Guest Blog by ELP Student Andrew Ehrenberg – Information Science – School of Information – Class of 2019
For the past two summers I have worked in advertising technology. This summer, I am on the client services team at a demand-side platform (DSP) and last summer I worked in marketing. In layman’s terms, a DSP is a technology platform that enables advertisers to automate their digital ad-buys, while also allowing the advertiser to target all sorts of online consumers based on a diverse array of data elements.
Together, my summer experiences have provided me with two main takeaways: a perspective on our technology and an awareness of the advertising market at large. While I could write a super dense and complicated blog post explaining how each facet of our technology works, I would instead like to focus on the role entrepreneurs play (or don’t play) in data-driven advertising.

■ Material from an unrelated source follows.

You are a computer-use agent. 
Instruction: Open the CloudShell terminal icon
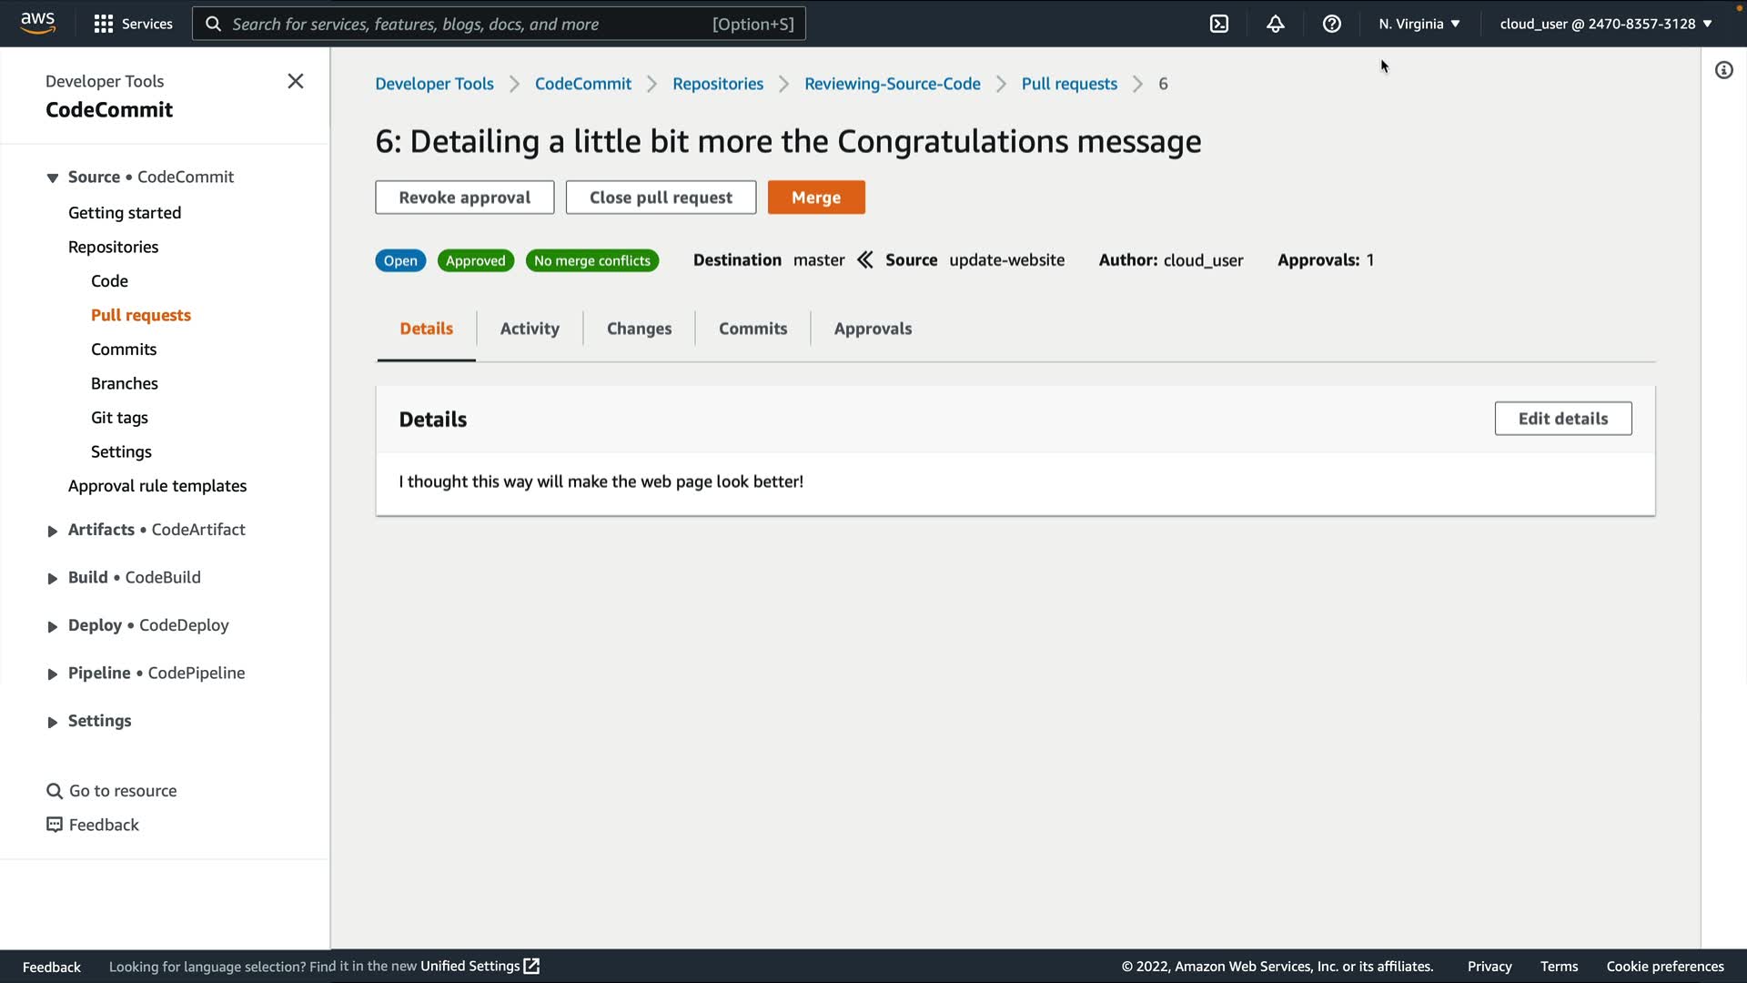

In 2017, creating a platform like this from scratch would be close to impossible without a dominant share of proprietary data. Last year, one ad exchange (where advertisers participate in real-time, automated auctions to buy digital ads), Index Exchange, provided a breakdown of how much media spend was coming through their platform, by DSP. Although this breakdown features data from only one exchange, this kind of consolidation is present across all of them. With a few DSP’s controlling over half of the market and the several remaining fighting for every last percentage point, the sheer costs and data required to become competitive make it quite undesirable as a new venture (unless you’re Amazon).
So unless you want to take on a high risk of getting crushed and going bankrupt, I would not suggest starting a new DSP. This is not to say, however, that ad tech as a whole is too crowded for new businesses. As somebody working at a prominent DSP without the proprietary data advantages of tech giants like Google, Facebook, or AOL, we are constantly searching for new innovative data companies to integrate into our platform.
In a crowded space with powerful players, competing directly with those players is probably not the most effective strategy. Instead, a young startup’s goal in ad tech is often to provide value to larger companies. Larger advertising companies can often expand their offerings by working with startups. In 2017, data rules advertising, so the advertisers adapting to this trend are trying to leverage as much quality data as they possibly can.
Data, namely consumer data, can come in many forms from many sources, leaving ample room for innovation and differentiation between providers. To clarify, I am not saying that starting a data company is easy; starting a company is hard to begin with and starting a technology company is incredibly competitive, but there are diverse opportunities available for those prepared to execute.
Take a company like Ibotta, for example. To consumers, Ibotta is an app that offers cash rewards for sending in receipts and barcodes for in-store purchases. Free money? I’m in. But what’s in it for Ibotta? In fact, in-store purchase data is a highly valuable commodity because it is offline, meaning that it’s an in-person transaction and not digitally mediated. Some companies have access to the backend systems of select receipt machines, from which in-store purchase data can be collected, but most do not have the proprietary advantages to do that. Ibotta found an innovative way around this, providing value to consumers by offering rebates and rewards and, in turn, providing value to larger data and advertising companies, who would love to get their hands on offline purchase data.
That said, Ibotta is not the only company offering a solution like this. A number of different startups in this vein have captured subsections of the retail shopping market, each providing their own spin on an attractive, user-friendly rewards system. For larger companies looking to engage with these startups, this diversity of solutions and methodologies provides a more holistic look at the consumer purchase funnel and more informed data-driven decisioning across a broad set of shoppers.
And data aggregation is just one way entrepreneurs are shaping advertising. The industry is so complex and could benefit from innovation and leadership at every turn. Different kinds of advertising companies and the relationships between them are mapped using LUMAscapes, which provide a high-level layout of the structure of the market and are divided into subcategories.
Above, I have included the LUMAscape for digital display advertising. This ‘map’ clearly visualizes the many kinds of businesses (of highly variable size) that interact within the industry. And this gets much larger when you consider the LUMAscapes for other channels. In my mind, this complexity is conducive to new ventures. Advertising technology is rapidly evolving, which provides entrepreneurs with opportunities to build products that can adapt to new environments and add value to key industry players.